> _Task instructions_: Go over these records and count the lines with the string "computer" in them; the count is all that should be returned.

Stored items:
• • • • •

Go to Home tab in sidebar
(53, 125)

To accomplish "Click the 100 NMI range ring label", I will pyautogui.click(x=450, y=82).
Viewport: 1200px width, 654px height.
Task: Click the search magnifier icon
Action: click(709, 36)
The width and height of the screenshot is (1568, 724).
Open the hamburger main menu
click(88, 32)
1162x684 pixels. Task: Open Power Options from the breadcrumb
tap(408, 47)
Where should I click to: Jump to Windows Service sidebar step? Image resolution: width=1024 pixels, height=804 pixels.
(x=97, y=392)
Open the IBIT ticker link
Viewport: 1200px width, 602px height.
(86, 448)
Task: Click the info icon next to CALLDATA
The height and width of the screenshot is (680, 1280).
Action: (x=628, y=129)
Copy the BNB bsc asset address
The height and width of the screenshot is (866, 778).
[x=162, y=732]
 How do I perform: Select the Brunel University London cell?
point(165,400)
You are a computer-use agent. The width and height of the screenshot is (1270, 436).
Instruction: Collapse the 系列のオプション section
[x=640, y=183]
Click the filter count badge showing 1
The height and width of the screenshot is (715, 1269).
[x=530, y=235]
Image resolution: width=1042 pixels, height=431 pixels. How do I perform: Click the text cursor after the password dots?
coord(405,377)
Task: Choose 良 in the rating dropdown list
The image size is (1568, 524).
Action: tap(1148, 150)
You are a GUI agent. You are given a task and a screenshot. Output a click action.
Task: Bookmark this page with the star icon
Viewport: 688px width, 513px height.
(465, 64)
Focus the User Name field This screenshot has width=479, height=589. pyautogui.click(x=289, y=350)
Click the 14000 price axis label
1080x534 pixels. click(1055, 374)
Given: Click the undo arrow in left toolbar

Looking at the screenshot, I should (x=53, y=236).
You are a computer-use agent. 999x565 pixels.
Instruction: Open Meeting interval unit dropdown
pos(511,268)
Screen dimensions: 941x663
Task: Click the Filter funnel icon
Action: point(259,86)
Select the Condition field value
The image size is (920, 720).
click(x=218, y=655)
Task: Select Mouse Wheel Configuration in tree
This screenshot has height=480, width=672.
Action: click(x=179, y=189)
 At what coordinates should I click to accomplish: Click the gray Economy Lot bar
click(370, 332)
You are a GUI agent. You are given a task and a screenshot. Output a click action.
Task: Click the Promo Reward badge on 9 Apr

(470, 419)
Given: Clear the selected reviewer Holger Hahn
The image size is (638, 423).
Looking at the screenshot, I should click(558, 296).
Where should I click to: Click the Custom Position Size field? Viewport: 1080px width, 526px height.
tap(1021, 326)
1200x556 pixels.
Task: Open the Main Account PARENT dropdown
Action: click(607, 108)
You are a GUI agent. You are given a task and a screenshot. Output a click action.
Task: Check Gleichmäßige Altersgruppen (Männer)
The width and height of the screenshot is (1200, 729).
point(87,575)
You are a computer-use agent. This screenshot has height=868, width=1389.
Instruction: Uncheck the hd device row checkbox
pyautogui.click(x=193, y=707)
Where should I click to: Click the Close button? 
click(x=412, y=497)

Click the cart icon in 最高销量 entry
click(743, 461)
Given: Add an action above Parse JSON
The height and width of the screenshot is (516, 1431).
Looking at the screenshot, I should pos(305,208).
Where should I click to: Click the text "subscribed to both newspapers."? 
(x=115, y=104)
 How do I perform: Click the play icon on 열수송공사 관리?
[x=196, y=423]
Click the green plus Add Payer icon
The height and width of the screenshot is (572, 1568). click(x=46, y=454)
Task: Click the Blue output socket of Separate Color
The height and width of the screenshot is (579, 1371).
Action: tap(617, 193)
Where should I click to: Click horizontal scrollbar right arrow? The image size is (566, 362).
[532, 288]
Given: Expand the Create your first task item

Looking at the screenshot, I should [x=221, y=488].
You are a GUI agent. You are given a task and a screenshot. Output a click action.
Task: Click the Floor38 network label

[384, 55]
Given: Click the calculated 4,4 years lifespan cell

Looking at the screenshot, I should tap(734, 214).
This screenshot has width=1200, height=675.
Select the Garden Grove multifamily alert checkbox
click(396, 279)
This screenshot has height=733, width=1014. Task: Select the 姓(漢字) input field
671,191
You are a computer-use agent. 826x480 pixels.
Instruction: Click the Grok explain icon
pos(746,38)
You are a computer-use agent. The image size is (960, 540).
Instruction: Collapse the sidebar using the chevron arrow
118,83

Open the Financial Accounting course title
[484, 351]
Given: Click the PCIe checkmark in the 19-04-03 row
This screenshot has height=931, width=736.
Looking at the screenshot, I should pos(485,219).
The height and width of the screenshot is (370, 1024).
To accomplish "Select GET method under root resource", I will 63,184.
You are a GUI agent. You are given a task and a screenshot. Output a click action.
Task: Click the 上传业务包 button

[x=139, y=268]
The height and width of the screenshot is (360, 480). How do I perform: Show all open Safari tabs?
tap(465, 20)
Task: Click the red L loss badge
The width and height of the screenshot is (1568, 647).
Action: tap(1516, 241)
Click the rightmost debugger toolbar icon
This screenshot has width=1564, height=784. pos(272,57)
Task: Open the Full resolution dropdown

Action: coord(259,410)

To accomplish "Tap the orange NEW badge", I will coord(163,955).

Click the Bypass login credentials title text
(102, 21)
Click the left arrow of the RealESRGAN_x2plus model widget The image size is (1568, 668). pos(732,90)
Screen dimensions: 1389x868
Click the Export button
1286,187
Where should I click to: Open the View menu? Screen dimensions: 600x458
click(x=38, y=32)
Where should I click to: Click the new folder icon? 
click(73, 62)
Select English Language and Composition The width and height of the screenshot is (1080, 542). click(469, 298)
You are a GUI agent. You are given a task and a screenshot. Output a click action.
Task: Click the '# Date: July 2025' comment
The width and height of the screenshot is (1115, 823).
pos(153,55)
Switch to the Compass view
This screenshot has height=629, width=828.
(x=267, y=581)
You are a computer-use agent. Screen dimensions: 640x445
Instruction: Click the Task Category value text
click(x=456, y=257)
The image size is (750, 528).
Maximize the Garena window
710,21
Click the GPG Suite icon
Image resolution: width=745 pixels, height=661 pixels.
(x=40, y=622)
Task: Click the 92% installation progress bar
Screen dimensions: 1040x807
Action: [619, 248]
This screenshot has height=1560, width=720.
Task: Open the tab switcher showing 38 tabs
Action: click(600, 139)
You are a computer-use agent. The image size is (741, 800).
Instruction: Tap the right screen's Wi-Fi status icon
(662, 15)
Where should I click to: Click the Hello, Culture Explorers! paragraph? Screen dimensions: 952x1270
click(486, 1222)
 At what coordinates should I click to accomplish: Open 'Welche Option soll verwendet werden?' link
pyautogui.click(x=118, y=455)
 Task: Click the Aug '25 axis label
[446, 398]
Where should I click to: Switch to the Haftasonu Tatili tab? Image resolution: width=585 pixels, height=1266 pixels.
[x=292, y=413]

• • • • •

> _Output_: 7